Oh, we have the same problems as every other parents with things disappearing in our house. Between the car and the den, backpacks get lost. Between bedtime and 6 a.m., one half of a pair of shoes gets lost. A Wii game that was played in the afternoon can disappear 20 minutes later, not to be found and put back in its case for days.
So none of that is unusual, because it happens to everyone.
But I'm concerned that our house is akin to the island on Lost, mainly because we seem to have some weird sort of electromagnetic field going on. And it wrecks things all. the. time.
For 10 years, I've tried to keep a clock running in our master bathroom to keep us on time for work as we go about our routines in the morning. For 10 years, I've been unsuccessful. Sometimes the battery will go dead about a week after I put it in the clock. Sometimes we'll get a month out of it. And sometimes -- more recently -- I'd put a battery in the clock in the morning, set the clock, and come home from work later that day to find that it had stopped dead two hours ago. Last month, I threw the last in a series of four or five clocks we'd tried in the bathroom in the trash. I give up. SMOKE MONSTER, YOU WIN.
Then two weeks ago, Grayson's car wouldn't crank. Granted, one of the rear doors hadn't been shut all the way the night before, but the battery was on its way out. We jumped it off that night and ran it for 20 minutes, but it wouldn't start the following morning. We jumped it off again that Saturday so we could take it in to have the battery replaced. No biggie, right?
Two days later, my van was slow to crank. Not only had no lights been left on or any doors been left open, but the van has a feature that automatically corrects those things anyway, so that if you DO accidentally do it, your battery won't run down. The problem got worse over several days, and finally on Saturday -- a mere week after we'd had Grayson's car in the shop -- we took the van in for evaluation. Sure enough, I had about three more cranks left in my battery. Had to replace it.
Add to this the fact that we can't keep an Internet signal in our house to save our lives, and you've got me thinking that we're sitting on top of some sort of giant magnet that renders anything powered by something wireless completely useless.
How do I blog every day, you might ask? I wait until the signal is most reliable, which is usually after 11 p.m., and hope for the best. I have had to retype MANY a blog post, which is why we are switching from a cable modem to DSL in seven days. If the installer gets sucked into some magnetic vortex while he's poking around in our basement, I'll be sure to let you know.
6 comments:
Has it been hot where you are? I used to live in arizona and I know that in hot weather batteries (for the car) are drained much faster then in cooler weather. Not that this explains your house!
Just wait...all the socks that go missing in our laundry are going to get sucked through that vortex and show up in your dryer. I should start labeling them so you know where to send them. :)

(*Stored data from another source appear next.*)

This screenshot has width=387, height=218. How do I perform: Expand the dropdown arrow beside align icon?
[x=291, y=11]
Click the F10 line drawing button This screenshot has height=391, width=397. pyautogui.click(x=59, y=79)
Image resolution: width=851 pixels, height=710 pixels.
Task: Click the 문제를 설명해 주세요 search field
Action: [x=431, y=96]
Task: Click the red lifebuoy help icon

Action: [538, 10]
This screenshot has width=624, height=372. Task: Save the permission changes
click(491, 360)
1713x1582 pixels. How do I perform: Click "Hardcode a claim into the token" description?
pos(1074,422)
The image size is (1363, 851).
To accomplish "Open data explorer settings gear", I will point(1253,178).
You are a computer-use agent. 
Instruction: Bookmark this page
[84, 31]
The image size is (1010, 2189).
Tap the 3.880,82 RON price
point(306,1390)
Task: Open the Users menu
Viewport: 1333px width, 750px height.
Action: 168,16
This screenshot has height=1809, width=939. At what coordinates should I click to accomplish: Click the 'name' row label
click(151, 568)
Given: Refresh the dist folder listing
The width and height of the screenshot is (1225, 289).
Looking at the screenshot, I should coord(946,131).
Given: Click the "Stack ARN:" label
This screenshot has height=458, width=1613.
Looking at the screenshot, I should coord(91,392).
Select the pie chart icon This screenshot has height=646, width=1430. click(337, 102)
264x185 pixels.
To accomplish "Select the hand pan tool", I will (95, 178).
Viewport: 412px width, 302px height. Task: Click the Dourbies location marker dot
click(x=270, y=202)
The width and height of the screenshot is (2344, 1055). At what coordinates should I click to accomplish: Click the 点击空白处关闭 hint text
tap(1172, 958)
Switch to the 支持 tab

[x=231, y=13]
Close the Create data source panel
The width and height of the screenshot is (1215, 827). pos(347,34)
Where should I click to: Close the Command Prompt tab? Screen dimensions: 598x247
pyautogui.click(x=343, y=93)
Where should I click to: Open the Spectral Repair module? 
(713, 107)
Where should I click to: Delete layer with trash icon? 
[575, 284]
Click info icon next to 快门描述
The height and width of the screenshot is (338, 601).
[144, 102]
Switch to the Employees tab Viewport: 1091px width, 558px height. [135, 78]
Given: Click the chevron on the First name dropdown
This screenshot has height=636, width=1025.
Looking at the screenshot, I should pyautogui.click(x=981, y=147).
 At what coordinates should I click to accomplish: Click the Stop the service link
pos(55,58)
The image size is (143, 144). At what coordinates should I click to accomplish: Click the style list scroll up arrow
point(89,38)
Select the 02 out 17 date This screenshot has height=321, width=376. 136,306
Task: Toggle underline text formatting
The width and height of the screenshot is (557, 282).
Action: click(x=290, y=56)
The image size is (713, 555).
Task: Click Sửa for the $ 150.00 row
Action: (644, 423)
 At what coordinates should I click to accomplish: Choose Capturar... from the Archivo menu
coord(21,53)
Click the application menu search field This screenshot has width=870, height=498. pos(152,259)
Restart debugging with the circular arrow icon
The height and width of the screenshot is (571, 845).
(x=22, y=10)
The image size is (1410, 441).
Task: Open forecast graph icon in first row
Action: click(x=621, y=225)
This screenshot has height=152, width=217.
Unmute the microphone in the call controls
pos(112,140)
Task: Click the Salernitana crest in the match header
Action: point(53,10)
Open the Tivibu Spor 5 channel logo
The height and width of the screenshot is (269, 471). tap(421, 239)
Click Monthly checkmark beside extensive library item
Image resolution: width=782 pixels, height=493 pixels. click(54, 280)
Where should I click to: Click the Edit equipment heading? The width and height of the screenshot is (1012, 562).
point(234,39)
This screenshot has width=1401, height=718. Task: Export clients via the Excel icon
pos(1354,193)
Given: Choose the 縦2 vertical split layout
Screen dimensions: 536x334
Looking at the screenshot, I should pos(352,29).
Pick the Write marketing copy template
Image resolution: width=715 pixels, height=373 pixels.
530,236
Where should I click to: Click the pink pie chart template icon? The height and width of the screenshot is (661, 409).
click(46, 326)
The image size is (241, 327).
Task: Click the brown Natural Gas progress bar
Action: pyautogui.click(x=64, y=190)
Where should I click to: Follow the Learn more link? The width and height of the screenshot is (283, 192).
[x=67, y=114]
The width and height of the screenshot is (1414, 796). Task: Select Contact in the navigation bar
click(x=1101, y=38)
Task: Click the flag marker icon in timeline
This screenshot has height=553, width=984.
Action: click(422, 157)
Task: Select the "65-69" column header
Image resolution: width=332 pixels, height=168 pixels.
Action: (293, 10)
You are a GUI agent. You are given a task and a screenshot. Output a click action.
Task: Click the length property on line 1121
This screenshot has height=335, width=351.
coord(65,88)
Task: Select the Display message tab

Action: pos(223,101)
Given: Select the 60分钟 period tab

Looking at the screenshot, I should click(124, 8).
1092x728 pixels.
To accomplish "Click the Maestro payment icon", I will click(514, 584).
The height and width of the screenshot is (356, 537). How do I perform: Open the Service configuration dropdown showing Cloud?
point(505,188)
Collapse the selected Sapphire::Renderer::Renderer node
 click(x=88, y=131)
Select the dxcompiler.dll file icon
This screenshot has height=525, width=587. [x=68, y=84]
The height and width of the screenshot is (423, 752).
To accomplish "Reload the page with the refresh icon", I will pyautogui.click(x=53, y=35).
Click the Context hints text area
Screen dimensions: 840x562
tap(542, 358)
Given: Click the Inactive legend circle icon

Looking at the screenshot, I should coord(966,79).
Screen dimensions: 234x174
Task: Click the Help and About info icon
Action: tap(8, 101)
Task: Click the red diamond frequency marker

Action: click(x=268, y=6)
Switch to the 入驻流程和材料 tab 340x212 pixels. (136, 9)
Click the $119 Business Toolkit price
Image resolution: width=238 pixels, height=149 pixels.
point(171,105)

SO glad to see we're not the only ones!!
Glad to see we aren't the only ones either! This is about our everyday life. Things going wrong. I'm finally learned not to cry or get mad, no hope for Shawn though he still loses his cool ;)
I type mine in a word doc and transfer them to my blog when we have a reliable signal. That way I don't lose them. Delete them after they posted. Why haven't your already thought of that?
By the way, this seems similar to the classic Kat can't be near a computer problem. Hmmm.
I'm glad this seems to be a universal problem, at least to some degree.
And I KNOW Girlfriend didn't just try to blame this on ME. I know you di'in. And I do sometimes type the posts in Word, but they format so weird in the blog when I do that. They just don't copy and paste well, so I hate doing it that way. HOWEVER, I did it today since I had no signal for more than 24 hours in a row. I HATE CHARTER. As a matter of fact, that's what the post I wrote today was all about. I will put it up whenever I have a signal again, which may be NEVER.